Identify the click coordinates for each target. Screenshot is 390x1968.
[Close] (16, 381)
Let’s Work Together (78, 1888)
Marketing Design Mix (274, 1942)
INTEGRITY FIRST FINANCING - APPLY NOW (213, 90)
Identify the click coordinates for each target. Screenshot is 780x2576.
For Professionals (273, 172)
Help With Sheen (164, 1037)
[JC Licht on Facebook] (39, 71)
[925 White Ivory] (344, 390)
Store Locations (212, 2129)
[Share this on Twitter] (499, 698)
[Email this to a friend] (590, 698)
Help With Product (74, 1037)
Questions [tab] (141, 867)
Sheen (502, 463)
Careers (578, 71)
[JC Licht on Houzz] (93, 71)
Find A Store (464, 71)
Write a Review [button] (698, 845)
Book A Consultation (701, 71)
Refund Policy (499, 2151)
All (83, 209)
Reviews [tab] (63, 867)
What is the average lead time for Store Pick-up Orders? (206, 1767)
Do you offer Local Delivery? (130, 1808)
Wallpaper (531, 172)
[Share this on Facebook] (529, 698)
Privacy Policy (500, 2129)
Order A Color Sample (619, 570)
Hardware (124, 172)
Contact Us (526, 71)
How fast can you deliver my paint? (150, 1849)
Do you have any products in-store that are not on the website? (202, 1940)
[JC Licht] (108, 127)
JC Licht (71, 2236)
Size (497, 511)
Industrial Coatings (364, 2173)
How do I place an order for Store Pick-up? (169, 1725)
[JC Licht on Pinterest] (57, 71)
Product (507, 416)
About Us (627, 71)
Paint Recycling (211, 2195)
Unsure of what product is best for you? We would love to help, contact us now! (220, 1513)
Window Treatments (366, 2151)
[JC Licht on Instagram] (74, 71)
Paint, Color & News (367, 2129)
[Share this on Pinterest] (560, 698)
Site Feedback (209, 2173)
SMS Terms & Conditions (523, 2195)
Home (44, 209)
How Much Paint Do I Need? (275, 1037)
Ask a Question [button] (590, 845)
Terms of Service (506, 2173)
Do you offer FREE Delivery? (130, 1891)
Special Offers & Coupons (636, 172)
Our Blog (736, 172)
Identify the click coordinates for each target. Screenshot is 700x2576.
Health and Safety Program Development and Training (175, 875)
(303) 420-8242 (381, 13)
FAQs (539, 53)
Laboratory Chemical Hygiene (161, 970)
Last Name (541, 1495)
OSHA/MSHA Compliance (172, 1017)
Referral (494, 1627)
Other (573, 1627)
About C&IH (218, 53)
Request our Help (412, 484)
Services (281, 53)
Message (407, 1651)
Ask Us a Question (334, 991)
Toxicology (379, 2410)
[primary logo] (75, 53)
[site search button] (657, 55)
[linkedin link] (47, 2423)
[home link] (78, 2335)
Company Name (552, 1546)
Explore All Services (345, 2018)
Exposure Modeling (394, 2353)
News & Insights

--------

_Your objective_:
Only the lines above from the one with "For Professionals (273, 172)" up to and including the one with "Industrial Coatings (364, 2173)" should be repeated, exactly as written.

_Your solution_:
For Professionals (273, 172)
Help With Sheen (164, 1037)
[JC Licht on Facebook] (39, 71)
[925 White Ivory] (344, 390)
Store Locations (212, 2129)
[Share this on Twitter] (499, 698)
[Email this to a friend] (590, 698)
Help With Product (74, 1037)
Questions [tab] (141, 867)
Sheen (502, 463)
Careers (578, 71)
[JC Licht on Houzz] (93, 71)
Find A Store (464, 71)
Write a Review [button] (698, 845)
Book A Consultation (701, 71)
Refund Policy (499, 2151)
All (83, 209)
Reviews [tab] (63, 867)
What is the average lead time for Store Pick-up Orders? (206, 1767)
Do you offer Local Delivery? (130, 1808)
Wallpaper (531, 172)
[Share this on Facebook] (529, 698)
Privacy Policy (500, 2129)
Order A Color Sample (619, 570)
Hardware (124, 172)
Contact Us (526, 71)
How fast can you deliver my paint? (150, 1849)
Do you have any products in-store that are not on the website? (202, 1940)
[JC Licht] (108, 127)
JC Licht (71, 2236)
Size (497, 511)
Industrial Coatings (364, 2173)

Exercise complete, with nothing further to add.